Terleme, vücudun sıcaklık dengesini sağlamak için doğal bir mekanizma olsa da, günlük yaşamı olumsuz etkileyecek düzeyde terleme “hiperhidroz” olarak adlandırılıyor. Uzmanlar, aşırı terlemenin bazı durumlarda altta yatan hastalıkların belirtisi olabileceğini belirtiyor.
Endokrinoloji ve dermatoloji uzmanlarına göre, aşırı terleme tiroit bezinin fazla çalışması (hipertiroidi), diyabet, obezite, menopoz ve bazı enfeksiyonlar gibi çeşitli sağlık sorunlarının belirtisi olabiliyor. Ayrıca stres, kaygı bozukluğu ve bazı ilaçların yan etkileri de terleme şikâyetini artırabiliyor.
Genetik faktörler de etkili
Aşırı terlemenin bir diğer nedeni ise kalıtsal yatkınlık. Primer hiperhidroz adı verilen bu durumda, kişide başka bir hastalık olmadan sadece ter bezlerinin aşırı çalışması söz konusu oluyor. Özellikle avuç içi, ayak tabanı, koltuk altı ve yüz bölgesinde yoğun terleme gözleniyor.
Çözüm yolları kişiye özel planlanmalı
Uzmanlar, aşırı terleme şikâyeti olan kişilerin mutlaka bir sağlık kuruluşuna başvurarak altta yatan nedenin belirlenmesini öneriyor. Tedavi yöntemleri ise kişiye ve terlemenin şiddetine göre değişiyor.
Doğal yöntemlerle çözüm arayanlara, ter bezlerini uyaracak baharatlı yiyeceklerden kaçınma, pamuklu ve nefes alabilir kıyafetler tercih etme ve stres yönetimi tekniklerini uygulama öneriliyor.

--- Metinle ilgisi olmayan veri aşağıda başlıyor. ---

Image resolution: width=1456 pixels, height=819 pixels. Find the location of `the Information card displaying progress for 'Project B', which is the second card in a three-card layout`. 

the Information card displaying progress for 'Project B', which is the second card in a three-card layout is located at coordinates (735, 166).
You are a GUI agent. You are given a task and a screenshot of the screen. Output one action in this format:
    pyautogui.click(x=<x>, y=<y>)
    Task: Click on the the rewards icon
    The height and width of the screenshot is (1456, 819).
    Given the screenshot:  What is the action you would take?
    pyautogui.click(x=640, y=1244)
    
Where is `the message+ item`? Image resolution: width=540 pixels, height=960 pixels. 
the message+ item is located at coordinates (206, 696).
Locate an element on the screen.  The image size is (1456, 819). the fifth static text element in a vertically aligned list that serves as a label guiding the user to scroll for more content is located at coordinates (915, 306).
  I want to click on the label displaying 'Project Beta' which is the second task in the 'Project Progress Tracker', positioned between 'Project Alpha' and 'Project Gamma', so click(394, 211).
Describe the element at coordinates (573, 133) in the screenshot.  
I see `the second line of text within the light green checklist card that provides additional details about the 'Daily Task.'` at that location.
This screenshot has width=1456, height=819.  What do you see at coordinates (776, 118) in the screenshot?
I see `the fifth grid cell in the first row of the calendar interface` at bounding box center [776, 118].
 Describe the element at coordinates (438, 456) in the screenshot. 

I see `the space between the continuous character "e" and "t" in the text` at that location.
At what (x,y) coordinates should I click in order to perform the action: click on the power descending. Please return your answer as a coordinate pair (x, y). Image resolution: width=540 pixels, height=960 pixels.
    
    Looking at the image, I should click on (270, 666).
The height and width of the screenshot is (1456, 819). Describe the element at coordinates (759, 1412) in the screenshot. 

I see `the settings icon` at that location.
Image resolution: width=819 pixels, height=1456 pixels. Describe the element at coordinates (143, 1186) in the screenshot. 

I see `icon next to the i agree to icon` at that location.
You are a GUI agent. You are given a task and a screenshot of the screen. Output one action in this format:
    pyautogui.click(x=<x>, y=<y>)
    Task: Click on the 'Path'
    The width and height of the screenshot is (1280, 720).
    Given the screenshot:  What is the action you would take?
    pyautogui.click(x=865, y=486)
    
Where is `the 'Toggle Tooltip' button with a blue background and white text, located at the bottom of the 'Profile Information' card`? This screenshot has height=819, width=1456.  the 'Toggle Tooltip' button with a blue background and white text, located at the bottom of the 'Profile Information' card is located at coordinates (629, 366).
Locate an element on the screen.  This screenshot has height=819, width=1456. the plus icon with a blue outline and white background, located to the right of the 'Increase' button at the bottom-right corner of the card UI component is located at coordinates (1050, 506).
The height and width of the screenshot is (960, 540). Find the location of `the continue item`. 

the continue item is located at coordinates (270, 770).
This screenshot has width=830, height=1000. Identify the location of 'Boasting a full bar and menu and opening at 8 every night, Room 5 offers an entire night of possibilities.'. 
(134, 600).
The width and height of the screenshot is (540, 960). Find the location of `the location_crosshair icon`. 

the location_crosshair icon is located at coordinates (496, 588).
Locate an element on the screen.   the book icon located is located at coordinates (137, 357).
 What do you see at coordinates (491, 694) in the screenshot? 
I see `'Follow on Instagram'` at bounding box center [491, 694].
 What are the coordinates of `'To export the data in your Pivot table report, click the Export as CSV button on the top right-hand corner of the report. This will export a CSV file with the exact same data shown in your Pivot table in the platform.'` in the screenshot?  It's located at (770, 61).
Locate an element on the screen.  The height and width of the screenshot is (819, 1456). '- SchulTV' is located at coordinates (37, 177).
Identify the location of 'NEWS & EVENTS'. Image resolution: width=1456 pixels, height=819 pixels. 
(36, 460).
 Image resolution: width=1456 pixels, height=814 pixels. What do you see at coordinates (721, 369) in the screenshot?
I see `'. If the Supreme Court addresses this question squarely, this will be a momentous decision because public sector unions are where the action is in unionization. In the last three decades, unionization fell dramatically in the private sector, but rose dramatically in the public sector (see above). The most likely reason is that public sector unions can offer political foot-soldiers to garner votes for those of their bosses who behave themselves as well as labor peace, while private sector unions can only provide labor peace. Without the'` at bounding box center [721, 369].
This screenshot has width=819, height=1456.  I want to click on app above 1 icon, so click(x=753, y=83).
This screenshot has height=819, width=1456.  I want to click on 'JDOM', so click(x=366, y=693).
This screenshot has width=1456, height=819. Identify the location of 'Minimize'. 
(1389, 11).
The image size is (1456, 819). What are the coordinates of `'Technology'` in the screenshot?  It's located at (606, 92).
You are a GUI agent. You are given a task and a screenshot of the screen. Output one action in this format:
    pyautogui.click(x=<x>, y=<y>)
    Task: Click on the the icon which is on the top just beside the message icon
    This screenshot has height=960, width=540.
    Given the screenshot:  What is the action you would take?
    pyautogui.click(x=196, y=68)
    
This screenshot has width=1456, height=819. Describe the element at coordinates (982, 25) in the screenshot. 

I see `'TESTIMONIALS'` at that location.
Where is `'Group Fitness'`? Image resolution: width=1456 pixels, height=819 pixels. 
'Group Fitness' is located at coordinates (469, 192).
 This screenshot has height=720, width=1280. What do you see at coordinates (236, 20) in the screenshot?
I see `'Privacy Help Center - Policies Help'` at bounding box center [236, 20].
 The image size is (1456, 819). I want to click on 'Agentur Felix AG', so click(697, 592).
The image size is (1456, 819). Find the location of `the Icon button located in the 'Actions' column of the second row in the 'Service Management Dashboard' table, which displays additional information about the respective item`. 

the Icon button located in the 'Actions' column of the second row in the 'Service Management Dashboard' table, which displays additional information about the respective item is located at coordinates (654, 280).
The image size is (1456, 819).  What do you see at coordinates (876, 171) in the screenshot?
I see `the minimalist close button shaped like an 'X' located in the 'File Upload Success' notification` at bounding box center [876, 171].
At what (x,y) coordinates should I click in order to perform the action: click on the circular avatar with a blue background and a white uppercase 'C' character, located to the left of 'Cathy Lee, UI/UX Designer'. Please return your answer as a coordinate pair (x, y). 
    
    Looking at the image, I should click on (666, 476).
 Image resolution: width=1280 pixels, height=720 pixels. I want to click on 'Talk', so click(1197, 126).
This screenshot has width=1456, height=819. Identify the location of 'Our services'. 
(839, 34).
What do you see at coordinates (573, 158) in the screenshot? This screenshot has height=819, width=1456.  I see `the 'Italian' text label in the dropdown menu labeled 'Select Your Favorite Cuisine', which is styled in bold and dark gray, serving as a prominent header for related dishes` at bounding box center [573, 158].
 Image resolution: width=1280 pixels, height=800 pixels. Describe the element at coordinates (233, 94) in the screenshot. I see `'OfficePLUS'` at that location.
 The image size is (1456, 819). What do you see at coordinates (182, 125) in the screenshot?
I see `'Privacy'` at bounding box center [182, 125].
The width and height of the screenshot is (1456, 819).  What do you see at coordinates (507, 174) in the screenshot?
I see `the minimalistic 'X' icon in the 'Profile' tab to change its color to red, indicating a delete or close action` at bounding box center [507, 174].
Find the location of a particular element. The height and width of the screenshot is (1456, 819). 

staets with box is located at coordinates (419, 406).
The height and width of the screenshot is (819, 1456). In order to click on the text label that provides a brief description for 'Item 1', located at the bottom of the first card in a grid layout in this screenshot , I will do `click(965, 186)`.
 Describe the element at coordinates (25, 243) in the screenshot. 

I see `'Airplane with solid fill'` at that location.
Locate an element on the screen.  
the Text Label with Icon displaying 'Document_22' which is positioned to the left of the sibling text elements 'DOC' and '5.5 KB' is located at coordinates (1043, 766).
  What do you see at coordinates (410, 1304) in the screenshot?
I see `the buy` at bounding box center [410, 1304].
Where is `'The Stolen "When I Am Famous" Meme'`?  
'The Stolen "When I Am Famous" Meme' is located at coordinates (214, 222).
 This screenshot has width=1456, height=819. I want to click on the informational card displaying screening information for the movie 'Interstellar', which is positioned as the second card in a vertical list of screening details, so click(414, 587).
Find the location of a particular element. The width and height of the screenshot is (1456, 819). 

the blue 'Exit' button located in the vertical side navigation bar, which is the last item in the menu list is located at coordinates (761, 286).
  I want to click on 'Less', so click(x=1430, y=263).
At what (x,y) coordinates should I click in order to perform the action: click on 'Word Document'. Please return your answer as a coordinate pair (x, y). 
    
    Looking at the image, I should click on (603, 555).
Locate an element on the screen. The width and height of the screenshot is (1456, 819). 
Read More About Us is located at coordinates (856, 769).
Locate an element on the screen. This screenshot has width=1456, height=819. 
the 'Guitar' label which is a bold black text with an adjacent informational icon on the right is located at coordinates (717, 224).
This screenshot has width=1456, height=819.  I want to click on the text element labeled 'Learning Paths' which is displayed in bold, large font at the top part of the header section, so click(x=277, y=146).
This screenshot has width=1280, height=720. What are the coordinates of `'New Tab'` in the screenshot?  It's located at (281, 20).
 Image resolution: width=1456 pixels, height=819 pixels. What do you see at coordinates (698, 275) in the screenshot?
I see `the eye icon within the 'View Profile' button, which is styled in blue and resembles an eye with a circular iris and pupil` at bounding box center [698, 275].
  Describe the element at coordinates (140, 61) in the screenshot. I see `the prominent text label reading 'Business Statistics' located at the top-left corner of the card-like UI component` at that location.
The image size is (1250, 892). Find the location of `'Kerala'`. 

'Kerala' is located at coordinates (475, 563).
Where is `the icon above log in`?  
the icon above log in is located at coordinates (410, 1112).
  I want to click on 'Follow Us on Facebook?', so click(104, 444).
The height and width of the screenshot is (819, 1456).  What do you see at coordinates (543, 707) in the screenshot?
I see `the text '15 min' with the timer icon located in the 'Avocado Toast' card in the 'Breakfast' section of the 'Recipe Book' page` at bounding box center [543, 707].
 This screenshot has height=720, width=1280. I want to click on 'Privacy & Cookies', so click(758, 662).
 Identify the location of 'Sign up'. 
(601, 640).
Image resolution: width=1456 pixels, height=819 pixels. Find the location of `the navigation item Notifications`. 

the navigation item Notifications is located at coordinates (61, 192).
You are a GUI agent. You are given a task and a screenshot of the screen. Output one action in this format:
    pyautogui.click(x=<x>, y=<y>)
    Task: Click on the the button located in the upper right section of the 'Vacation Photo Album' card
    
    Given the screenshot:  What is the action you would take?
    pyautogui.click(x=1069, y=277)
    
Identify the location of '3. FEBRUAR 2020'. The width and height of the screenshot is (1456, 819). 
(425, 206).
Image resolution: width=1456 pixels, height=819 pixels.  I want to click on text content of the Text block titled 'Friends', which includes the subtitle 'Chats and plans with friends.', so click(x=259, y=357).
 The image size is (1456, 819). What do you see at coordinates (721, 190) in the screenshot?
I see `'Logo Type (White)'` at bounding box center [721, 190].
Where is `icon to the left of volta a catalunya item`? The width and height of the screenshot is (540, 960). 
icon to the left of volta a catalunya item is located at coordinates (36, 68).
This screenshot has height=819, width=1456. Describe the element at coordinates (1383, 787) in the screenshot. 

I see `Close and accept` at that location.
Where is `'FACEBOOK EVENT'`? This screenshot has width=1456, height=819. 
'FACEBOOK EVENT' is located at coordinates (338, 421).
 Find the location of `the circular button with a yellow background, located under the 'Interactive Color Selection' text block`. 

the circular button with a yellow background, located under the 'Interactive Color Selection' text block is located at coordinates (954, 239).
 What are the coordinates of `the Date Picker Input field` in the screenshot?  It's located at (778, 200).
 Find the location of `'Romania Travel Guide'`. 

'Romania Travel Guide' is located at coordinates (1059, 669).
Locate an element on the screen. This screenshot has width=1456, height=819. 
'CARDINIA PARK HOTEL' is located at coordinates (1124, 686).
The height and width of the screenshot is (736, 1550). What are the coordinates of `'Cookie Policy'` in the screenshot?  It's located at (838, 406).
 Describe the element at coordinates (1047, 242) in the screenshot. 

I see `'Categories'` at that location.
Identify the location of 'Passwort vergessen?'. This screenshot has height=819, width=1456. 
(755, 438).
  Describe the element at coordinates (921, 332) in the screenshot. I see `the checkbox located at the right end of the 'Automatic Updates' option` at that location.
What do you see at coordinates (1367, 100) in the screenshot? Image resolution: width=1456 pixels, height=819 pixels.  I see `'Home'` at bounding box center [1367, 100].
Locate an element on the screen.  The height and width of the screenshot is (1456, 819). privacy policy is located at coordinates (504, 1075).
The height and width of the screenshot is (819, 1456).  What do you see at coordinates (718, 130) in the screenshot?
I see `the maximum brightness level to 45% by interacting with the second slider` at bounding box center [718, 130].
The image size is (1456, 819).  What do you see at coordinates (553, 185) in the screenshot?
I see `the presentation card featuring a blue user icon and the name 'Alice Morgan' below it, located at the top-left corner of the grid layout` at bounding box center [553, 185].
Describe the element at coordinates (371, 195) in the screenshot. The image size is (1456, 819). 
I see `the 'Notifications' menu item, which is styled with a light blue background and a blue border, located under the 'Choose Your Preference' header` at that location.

Medikal ve teknolojik tedavi seçenekleri
Aşırı terleme tedavisinde en sık kullanılan yöntemlerden biri botoks enjeksiyonları. Koltuk altı ve avuç içi gibi bölgelerde ter bezlerini geçici olarak durduran bu yöntem, etkisini birkaç ay sürdürebiliyor.
İyontoforez adı verilen yöntemle eller ve ayaklara düşük voltajlı elektrik akımı verilerek terleme azaltılabiliyor. Daha ileri vakalarda ise cerrahi seçenekler gündeme gelebiliyor. Endoskopik torasik sempatektomi (ETS) adı verilen işlemle terlemeyi kontrol eden sinirler devre dışı bırakılabiliyor.
Toplumda farkındalık artıyor
Sağlık uzmanları, aşırı terlemenin sadece kozmetik değil, psikolojik ve sosyal etkileriyle de önemsenmesi gerektiğini vurguluyor. Bu sorunun utanılacak bir durum olmadığını belirten hekimler, erken teşhis ve doğru tedaviyle yaşam kalitesinin ciddi şekilde artırılabileceğini ifade ediyor.